---------- KUTIPAN TEKS ----------
Better experience in portrait mode.
Iklan - Geser ke atas untuk melanjutkan

RUU Terorisme diketok, Polri makin garang atau abuse of power?

RUU Terorisme diketok, Polri makin garang atau abuse of power? Penjagaan Dermaga Wijayapura. ©2018 Merdeka.com/Abdul Azis Rasjid

Merdeka.com - Revisi Undang-Undang Nomor 15 tahun 2003 tentang Pemberantasan Tindak Pidana Terorisme tak cuma menuai tarik menarik di pemerintah dan DPR. Proses revisi yang sudah berjalan sejak 2016 ini juga menjadi sorotan koalisi masyarakat sipil yang peduli akan HAM.

Undang-Undang ini dikhawatirkan membuat polisi bisa main tangkap tanpa bukti yang jelas terhadap terduga teroris. Tak menutup kemungkinan juga, karena UU ini akan semakin banyak tragedi salah tangkap oleh aparat penegak hukum.

Sekretaris Perhimpunan Bantuan Hukum dan HAM Indonesia (PBHI) Julius Ibrani khawatir, definisi terorisme yang sedang dirumuskan oleh pemerintah dan DPR membuat penegak hukum abuse of power.
----------
PERMINTAAN 1 - Bisakah Anda menambahkan 17 pada setiap angka koordinat di jawaban catatan, dimulai dari baris pertama catatan dan terus sampai baris yang memuat "assigned [453, 1032]" (kedua ujung termasuk), lalu menuliskan ulang semua baris itu beserta permintaannya? Gambar jangan disertakan dalam jawaban.
---------- ISI DATA ----------
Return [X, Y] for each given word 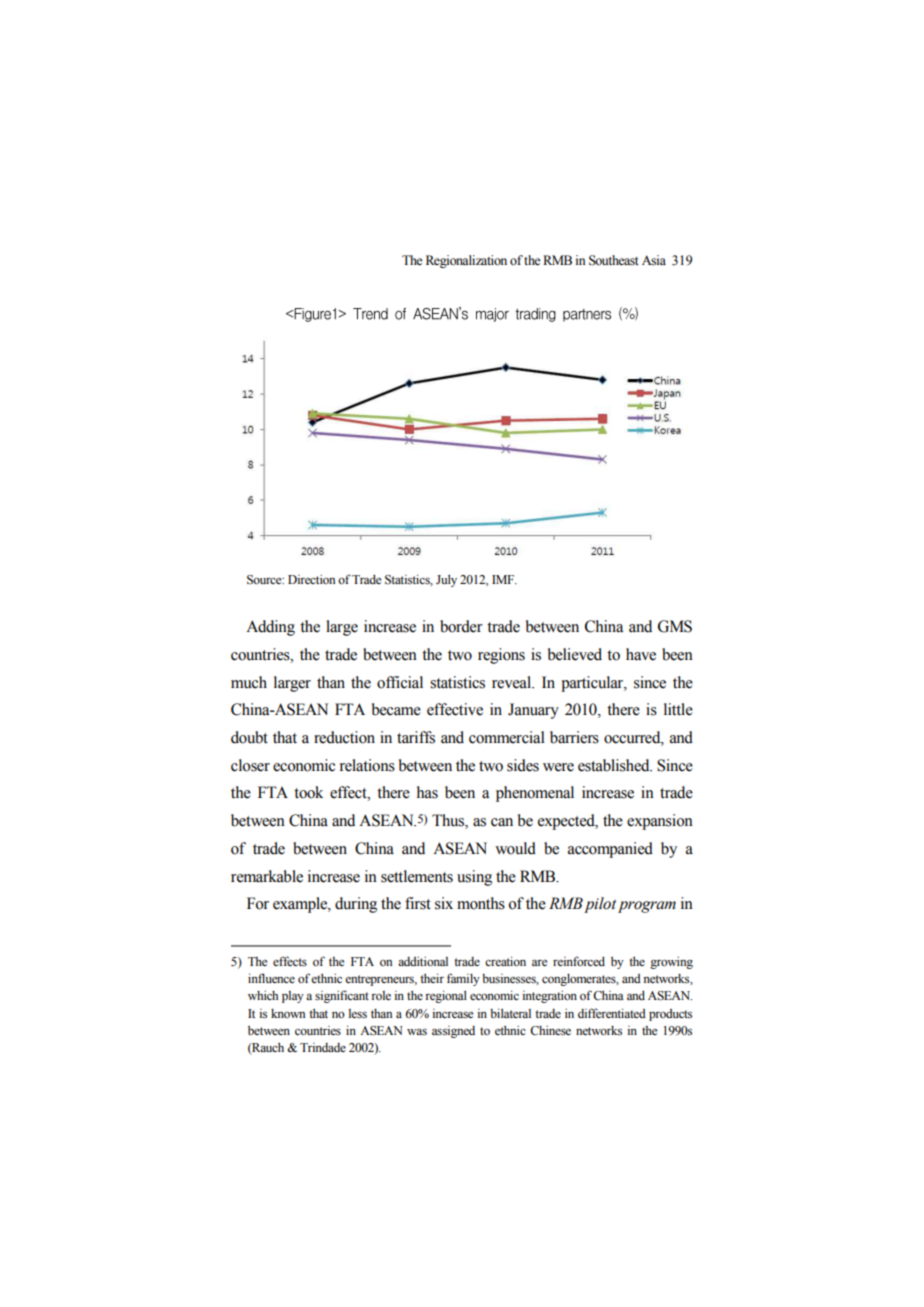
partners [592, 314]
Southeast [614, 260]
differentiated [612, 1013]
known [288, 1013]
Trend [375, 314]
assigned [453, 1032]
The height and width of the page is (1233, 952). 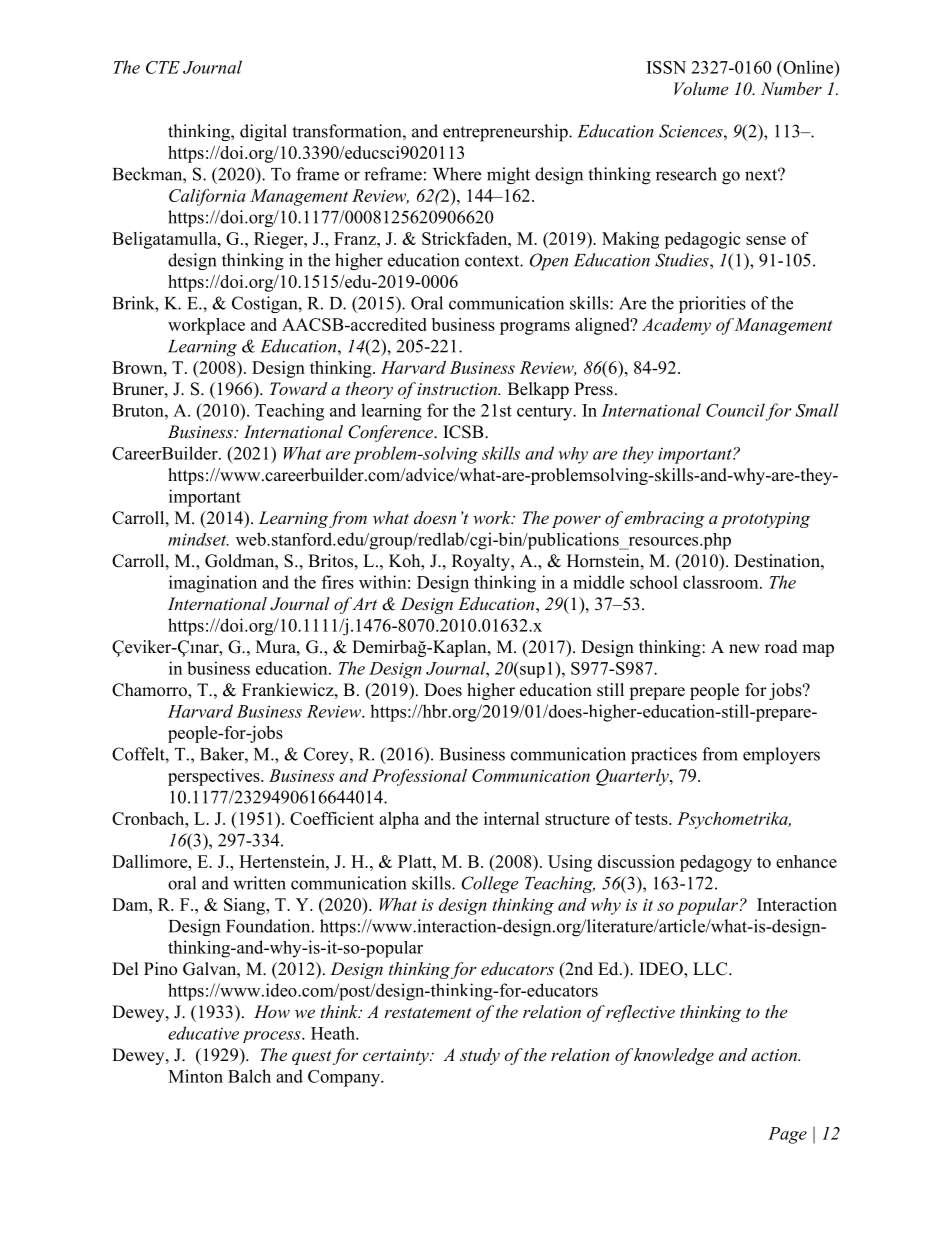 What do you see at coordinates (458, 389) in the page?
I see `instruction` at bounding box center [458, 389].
----------
PERMINTAAN 2 - Bisakah Anda melanjutkan artikel tentang revisi UU Terorisme itu mulai setelah kalimat terakhirnya?

JAWABAN AKHIR 1 -
Return [X, Y] for each given word 
partners [609, 331]
Southeast [631, 277]
differentiated [629, 1030]
known [305, 1030]
Trend [392, 331]
assigned [470, 1049]

JAWABAN AKHIR 2 -
"Soal definisi ini menjadi penting karena Terorisme itu masih harus diturunkan dalam bentuk-bentuk tindakan yang memang memenuhi unsur-unsur pidana. Hal yang paling sederhana misalnya, memiliki relasi dalam bentuk komunikasi personal dengan teroris, apakah dikategorikan juga sebagai teroris? Atau mendukung tindakan terorisme? Masih absurd sampai di situ," kata Julius kepada merdeka.com, Kamis (17/5).

Perdebatan definisi Terorisme sempat membuat revisi UU ini mangkrak. DPR awalnya ingin memasukan unsur politik dalam definisi itu. Tapi pemerintah menolak. Hingga akhirnya, disepakati pada pertemuan pimpinan parpol pendukung pemerintah dengan Menko Polhukam Wiranto pada Senin (14/5) kemarin.

Unsur politik artinya, seorang pelaku kejahatan bisa dikategorikan sebagai terorisme jika merusak obyek vital strategis, menimbulkan ketakutan yang massif, untuk mencapai tujuan tertentu utamanya di bidang politik.

Julius juga mengkritik pelibatan TNI. Dia khawatir akan ada tumpang tindih kewenangan antara Polri dan TNI dalam pemberantasan tindak terorisme.

"Belum lagi soal tumpang tindih dan saling silang tupoksi Polri dan TNI. Polri masuk ke ranah War Model, sementara TNI masuk ke koridor Criminal Justice System. Eksesnya ke banyak hal, mulai dari potensi penyiksaan, salah tangkap, overkriminalisasi, rekayasa kasus dan lain-lain," kata dia lagi.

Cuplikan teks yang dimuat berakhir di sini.